SEPANG, May 26 — Minister Datuk Seri Hishamuddin Hussein is optimistic that the Department of Civil Aviation (DCA) will be able to make public the raw data on the missing Flight MH370 by tomorrow.
Frustrated by the authorities’ failure to locate the vanished Malaysia Airlines plane, the families of the 227 passengers on board have been demanding the release of the raw satellite data from British firm Inmarsat that had tracked its flight path to the southern waters of the Indian Ocean and where the jetliner is believed to have crashed.
“Hopefully, [we can] get it tomorrow, because this is what they told me,” the acting transport minister told reporters at the newly opened KLIA2 airport.
He added that the decision to release the BrItish satellite communications firm’s data was not up to him but a multinational panel, including the International Civil Aviation Organization, the US National Transportation Safety Board, and the British Air Accidents Investigation Branch.
“They are working together to release tomorrow, and that is their decision,” Hishammuddin said.
The Boeing 777 jetliner has been missing for almost three months since March 8 when it left Kuala Lumpur for Beijing with 239 people on board.
Initial search efforts were concentrated on the waters between Malaysia and Vietnam where MH370 was last heard from before it lost contact with the Subang Air Traffic Control.
But Inmarsat later confirmed more than a week later that satellites picked up electronic signals or “handshakes” from the aircraft well after it disappeared from sight, and that these signals had likely come from somewhere over the southern Indian Ocean.
The international hunt for MH370 then moved entirely to the large ocean swathe somewhere off the coast of Perth in Australia, despite doubts raised by experts over the aircraft’s drastic change of direction.

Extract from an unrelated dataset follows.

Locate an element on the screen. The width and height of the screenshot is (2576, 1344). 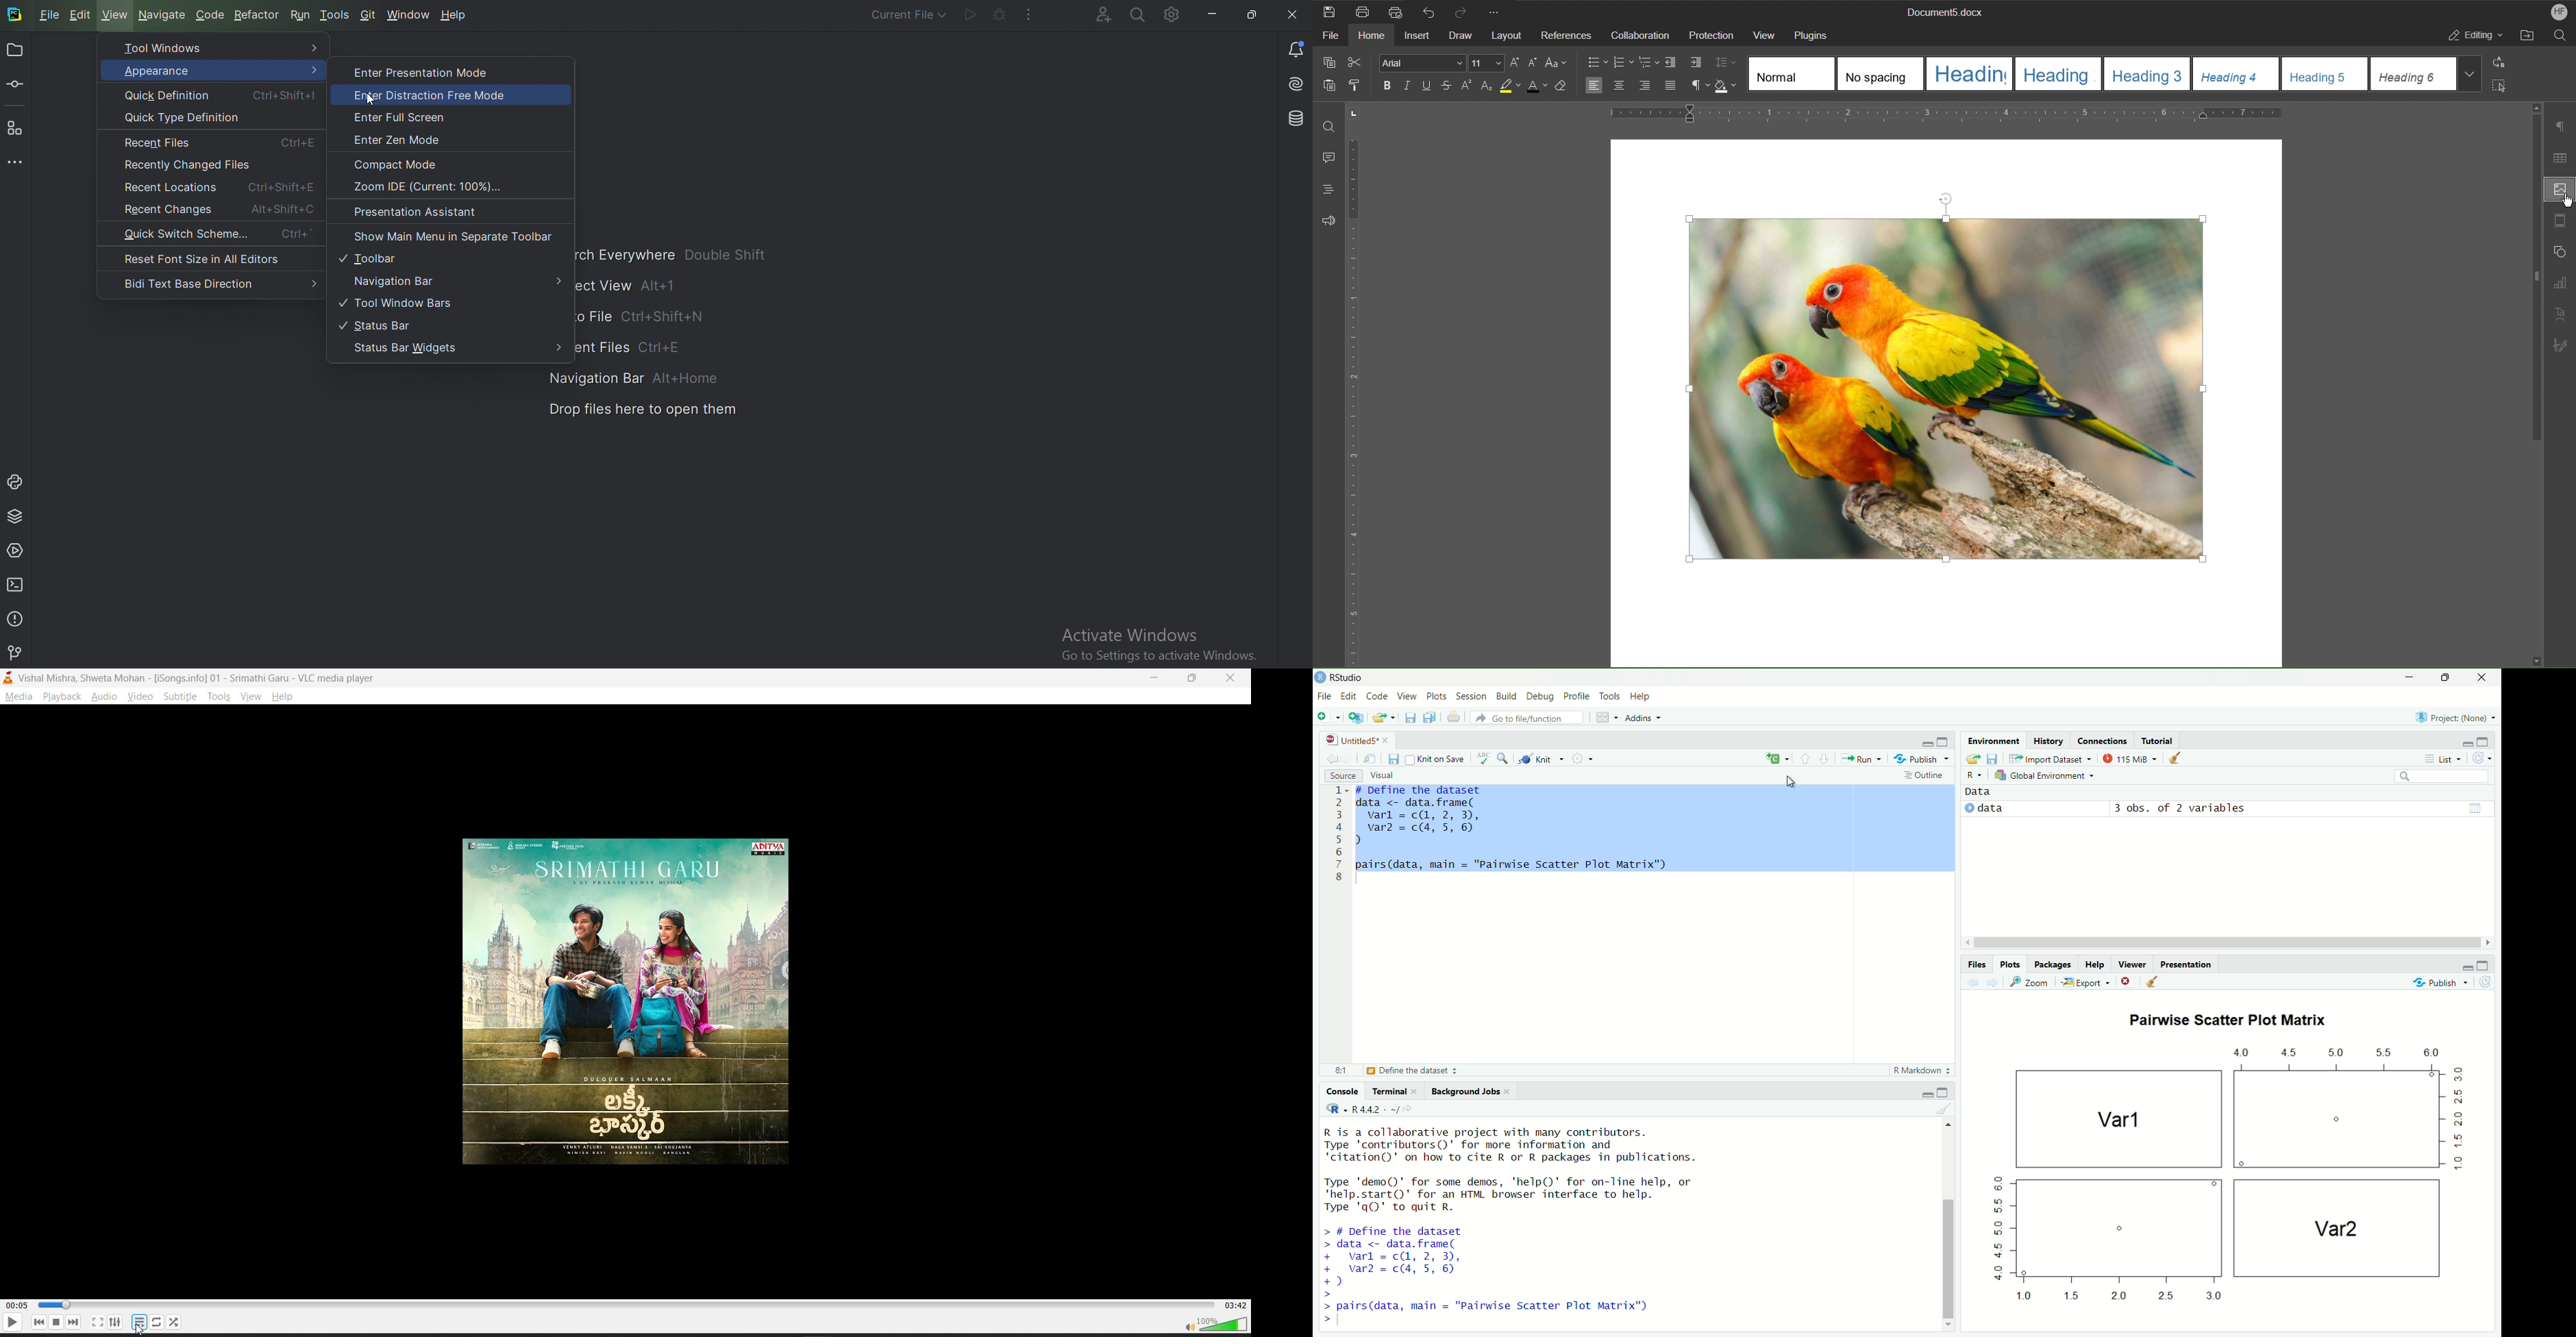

But until today, there has still been no sign of the missing aircraft. The hunt has now gone underwater, after experts confirmed that the aircraft’s black boxes have completely run out of batteries and would no longer be releasing signals.
Some 350 family members of passengers aboard the jetliner have been demanding that raw data be released for independent analysis, preferably to the Woods Hole Oceanographic Institution (WHOI), the non-profit research facility responsible for finding the remains of missing Air France Flight 447 in 2009, almost two years after it crashed into the Atlantic Ocean.